Specialties Home Health

Published

I have worked for a few different Home Health agencies in the past, I have never encountered this but also cannot find how to support my point. The owner (nonmedical) of our agency insists on at least 5 SN visits for ALL patients even if they have no skilled need for nursing and are clearly for therapy only. Can anyone help where I can find a guideline to support this? I think its a waste of time and money to do these visits. Please help....

Specializes in jack of all trades.

Per CMS a PT can do the Oasis. Some companies prefer the Nurse do the Oasis to determine the safety of the pt's ability to do PT. Pt then does thier visits and the RN then does the DC Oasis the same day the PT does thier DC visit. Between the RN (2 visits) and PT (at least 3 visits) you have you 5 therefore no fear of a LUPA. At least this is the way we practice.

Specializes in LTC/hospital, home health (VNA).

Yep - if the only skilled need justified is PT or OT..then that should be all they get. A nurse can open the case/do the OASIS...but that would NOT be a billable visit. If your company is saying 5 visits JUST BECAUSE...then they are most likely committing Medicare fraud. They are trying to prevent a LUPA (less than 5 visits) - in that situation you get paid per visit (less $) rather than for an episode of care (more $). If the PT or OT are making more than 5 visits though -- it wouldnt be a LUPA anyway. You need to find out WHY your agency is requiring 5 nursing visits...because in order for Medicare to pay for them you need to justify the skilled nursing need and homebound status on each visit...not just because they said so.

Specializes in Functional Medicine, Holistic Nutrition.

I agree with the above poster. It depends on if the agency is billing for all 5 visits and if there is a skilled need for SN or not.
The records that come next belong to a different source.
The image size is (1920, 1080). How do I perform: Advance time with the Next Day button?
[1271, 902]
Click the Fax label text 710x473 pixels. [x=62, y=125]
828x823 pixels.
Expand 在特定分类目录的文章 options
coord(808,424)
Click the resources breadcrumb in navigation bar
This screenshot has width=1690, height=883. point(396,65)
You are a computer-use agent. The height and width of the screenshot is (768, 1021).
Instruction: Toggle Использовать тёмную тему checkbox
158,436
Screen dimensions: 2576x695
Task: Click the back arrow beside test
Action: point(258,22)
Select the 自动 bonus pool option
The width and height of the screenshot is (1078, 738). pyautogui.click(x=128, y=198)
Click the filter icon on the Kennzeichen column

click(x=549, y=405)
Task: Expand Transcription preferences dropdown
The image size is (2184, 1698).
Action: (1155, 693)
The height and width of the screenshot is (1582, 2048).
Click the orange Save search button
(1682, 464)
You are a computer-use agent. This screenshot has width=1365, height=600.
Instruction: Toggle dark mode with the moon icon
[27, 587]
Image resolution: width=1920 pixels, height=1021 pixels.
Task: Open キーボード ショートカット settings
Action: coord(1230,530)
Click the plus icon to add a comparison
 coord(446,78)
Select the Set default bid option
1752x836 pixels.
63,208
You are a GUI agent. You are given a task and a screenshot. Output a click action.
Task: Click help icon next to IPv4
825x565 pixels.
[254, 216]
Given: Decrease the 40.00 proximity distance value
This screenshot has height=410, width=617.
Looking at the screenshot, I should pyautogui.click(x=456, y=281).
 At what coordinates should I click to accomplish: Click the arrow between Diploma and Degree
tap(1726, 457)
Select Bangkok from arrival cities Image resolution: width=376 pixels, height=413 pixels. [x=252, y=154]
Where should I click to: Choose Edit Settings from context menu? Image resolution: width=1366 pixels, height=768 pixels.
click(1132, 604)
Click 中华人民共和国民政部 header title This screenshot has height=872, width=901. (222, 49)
If there is not a skilled need and the agency is billing for the SN visit, then this is Medicare fraud and you have the Conditions of Participation to validate that. If the agency is choosing not to bill for the SN visits if there is not a skilled need, then this may just be a difference is agency policy. Some agencies prefer the SN to do the opening and discharge. The 5 visits required by an SN is a little odd though. You can't require 5 visits- there has to be a skilled need and the pt has to meet homebound status.

Specializes in COS-C, Risk Management.

I concur with all of the above. If there is no skilled need and it's the policy of your office to have RNs complete OASIS assessments, those RN visits for therapy-only cases are non-billable and have no impact on LUPA status.

Specializes in jack of all trades.

Just to clarify, we dont bill for the RN to do the Oasis - but do for the PT to go in the same day and also to the PT to d/c the Same day. Believe me we avoid that big F word as much as anyone possibly can. I cant tell you how many oasis I kick back every day to the field nurses. Especially when you find one stating pt can walk 250ft without assist, then why the heck PT in? or the "On arrival pt washing his sidewalk!" Jeez, can say it over and over but sometimes just doesnt get through lol. My office has really cracked down hard on documentation and communication between the disciplines. It's getting better but still a bit to go. We've started kicking in contest for the least oasis errors or turning in daily pw on time, etc. Small gift certificates but at least they know we are trying to show some appreciation. Boss took us all out for nice steak dinners last week after work and we made a point "no work discussions" during that time. We are required to read every pt/ot note and question them at anytime. If an issue then we write it off and delete the charge. Forturnately I'm in an office that does pay attention.